— Позовет она нас в дом или нет, — не слушая деда, негромко спросил Валек.
Я пожал плечами. То есть собирался пожать, но они у меня будто подпрыгнули. Братик с сомнением оценил мой жест.
— Ты спать не хочешь? — спросил он на полном серьезе, что в его случае значило готовность к наглой хохме. — Ты там книжку свою не дочитал вроде...
Я раскрыл обиженный рот, чтобы ответить, но, не дождавшись моих слов, Валек засмеялся; ну и я за ним.
Вечеряли мы в лучшем случае минуты полторы, но, скорей, и того меньше. Не прожевав, хапнули кусок сала, кусок хлеба и, стараясь миновать деда, любившего ужинать с нами, вынырнули в заднюю дверь, ведущую в сад.
Прокрались меж деревьев, перелезли через забор и были таковы.
Отругиваясь на лай соседских собак, заспешили. Я иногда облизывал губы.
Верочкин дом оказался темным и безмолвным.
— Свет выключила и ждет нас, — сказал братик, обернувшись на меня.
В легкой полутьме вдруг показалось, что он все-таки всерьез жалеет, что взял меня с собой.

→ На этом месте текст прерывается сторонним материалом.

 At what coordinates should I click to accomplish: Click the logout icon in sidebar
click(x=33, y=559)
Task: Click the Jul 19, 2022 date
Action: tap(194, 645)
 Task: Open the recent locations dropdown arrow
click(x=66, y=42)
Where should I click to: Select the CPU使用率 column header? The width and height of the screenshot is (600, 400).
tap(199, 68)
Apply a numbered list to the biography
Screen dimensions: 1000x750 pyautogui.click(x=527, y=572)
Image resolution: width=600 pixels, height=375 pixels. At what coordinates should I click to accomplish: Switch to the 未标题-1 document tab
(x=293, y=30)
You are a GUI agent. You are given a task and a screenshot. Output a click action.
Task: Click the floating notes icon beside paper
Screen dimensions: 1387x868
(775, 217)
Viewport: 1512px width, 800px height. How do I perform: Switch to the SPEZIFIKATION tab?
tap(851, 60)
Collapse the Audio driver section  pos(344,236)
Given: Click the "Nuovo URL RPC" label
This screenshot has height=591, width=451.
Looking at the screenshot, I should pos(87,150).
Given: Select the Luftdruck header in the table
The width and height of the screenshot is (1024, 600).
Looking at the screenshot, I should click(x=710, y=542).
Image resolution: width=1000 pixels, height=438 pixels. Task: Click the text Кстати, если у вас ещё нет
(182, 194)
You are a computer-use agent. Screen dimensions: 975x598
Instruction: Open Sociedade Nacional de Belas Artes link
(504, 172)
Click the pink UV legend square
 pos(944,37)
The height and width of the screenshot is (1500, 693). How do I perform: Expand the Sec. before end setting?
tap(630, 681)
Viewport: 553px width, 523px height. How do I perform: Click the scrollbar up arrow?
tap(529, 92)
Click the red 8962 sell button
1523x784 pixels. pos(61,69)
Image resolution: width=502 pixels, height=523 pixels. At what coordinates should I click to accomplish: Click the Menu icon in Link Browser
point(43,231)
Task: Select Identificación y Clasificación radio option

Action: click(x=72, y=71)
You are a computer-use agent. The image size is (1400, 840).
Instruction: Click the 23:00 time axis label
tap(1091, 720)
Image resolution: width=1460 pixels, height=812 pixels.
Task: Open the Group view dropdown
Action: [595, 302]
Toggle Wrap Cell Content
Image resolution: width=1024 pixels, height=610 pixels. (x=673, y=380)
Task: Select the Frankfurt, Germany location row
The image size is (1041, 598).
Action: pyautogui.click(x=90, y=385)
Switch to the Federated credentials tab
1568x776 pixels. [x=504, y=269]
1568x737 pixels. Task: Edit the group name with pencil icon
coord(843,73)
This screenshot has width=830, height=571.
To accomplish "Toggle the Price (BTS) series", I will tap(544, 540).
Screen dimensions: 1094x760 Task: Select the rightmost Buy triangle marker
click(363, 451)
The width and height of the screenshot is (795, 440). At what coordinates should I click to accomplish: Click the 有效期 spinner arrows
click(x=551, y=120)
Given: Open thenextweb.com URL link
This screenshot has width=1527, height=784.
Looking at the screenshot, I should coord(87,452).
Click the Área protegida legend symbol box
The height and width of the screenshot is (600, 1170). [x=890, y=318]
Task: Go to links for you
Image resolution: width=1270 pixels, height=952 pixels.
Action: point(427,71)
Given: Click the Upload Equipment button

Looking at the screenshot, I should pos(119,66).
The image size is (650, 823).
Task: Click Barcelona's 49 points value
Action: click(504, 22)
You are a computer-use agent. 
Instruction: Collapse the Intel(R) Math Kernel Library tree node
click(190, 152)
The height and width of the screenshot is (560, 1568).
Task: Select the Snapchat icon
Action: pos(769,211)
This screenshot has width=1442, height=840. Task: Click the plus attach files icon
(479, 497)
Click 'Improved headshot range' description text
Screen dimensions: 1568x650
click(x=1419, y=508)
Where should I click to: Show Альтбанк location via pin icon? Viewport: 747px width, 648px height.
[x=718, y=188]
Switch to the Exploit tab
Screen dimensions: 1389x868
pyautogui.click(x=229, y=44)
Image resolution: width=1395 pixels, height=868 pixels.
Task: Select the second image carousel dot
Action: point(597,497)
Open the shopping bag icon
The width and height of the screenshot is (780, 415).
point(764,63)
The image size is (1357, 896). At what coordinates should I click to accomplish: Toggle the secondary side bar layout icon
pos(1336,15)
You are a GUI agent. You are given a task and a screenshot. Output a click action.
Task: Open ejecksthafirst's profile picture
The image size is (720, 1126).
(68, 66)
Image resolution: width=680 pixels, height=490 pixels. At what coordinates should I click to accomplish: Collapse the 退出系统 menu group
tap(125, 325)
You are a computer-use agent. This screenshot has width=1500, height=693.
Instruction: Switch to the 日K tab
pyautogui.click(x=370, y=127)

Мы постучались в окно, совсем негромко, чтоб бабушку не разбудить. Бабушкам ведь положено спать в такое время, пусть почивает себе.
— А давай Верочку развеселим, — предложил братик, не дождавшись ответа из дома. — Заберемся на крышу и позовем ее в печную трубу?
— А бабка? — засомневался я.
— Да не услышит эта бабка ничего, — уверил братик.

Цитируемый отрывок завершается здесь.